The winds are light today, but the ice boat runs on narrow blades creating a near-frictionless ride. Keene, 61, is lying down in the cockpit as if piloting a luge. Soon, the boat is nearing 30 mph – three times the speed of a conventional sailboat on the water under this kind of wind.
"These conditions are really good," said Keene, referring to the stretch of subfreezing temperatures. "This is our 13th day on the ice, which is fantastic. Usually, we get two or three days and we're happy."
The deep freeze that recently gripped much of the country created some of the best conditions in decades for ice boating, an obscure and often thrilling sport.

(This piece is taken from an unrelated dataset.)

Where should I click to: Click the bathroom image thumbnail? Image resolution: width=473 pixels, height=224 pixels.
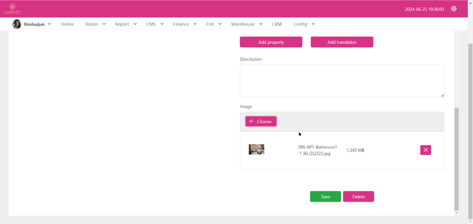[x=256, y=149]
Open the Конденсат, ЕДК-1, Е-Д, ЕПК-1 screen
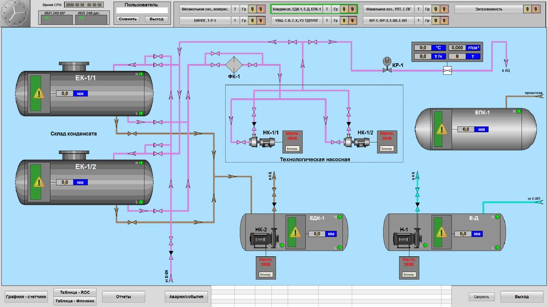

This month, the North Shrewsbury Ice Boat & Yacht Club in Red Bank, New Jersey, held a regatta for 30-foot-plus ice yachts for the first time since 2003. Last month, Green Lake in Wisconsin, hosted the North American Championship for popular "DN" ice boats, which came out of a design contest by the Detroit News in the 1930s.
The winner in Wisconsin: an ice boater from Poland.
When the temperatures plunged below freezing last month, sailors here on Maryland's Eastern Shore literally dusted off their ice boats and pulled them out of sheds and garages. They set up a dozen boats along this cove off the Chesapeake Bay, where the brackish waters don't often freeze. Some days as many as 100 people came to watch the sleek crafts glide across the mirror-like surface.
"I've never seen this in my life," said Rahul Wankhede, who is in his forties, from central India and now works as a bartender at a hotel south of here. "I FaceTimed my parents and showed them and they were quite amazed."
Sailors here were out on the ice as often as possible, trading tips and offering rides to anyone interested. Xingqin Feng, who is from southwest China and studying for her CPA test here, jumped at the chance.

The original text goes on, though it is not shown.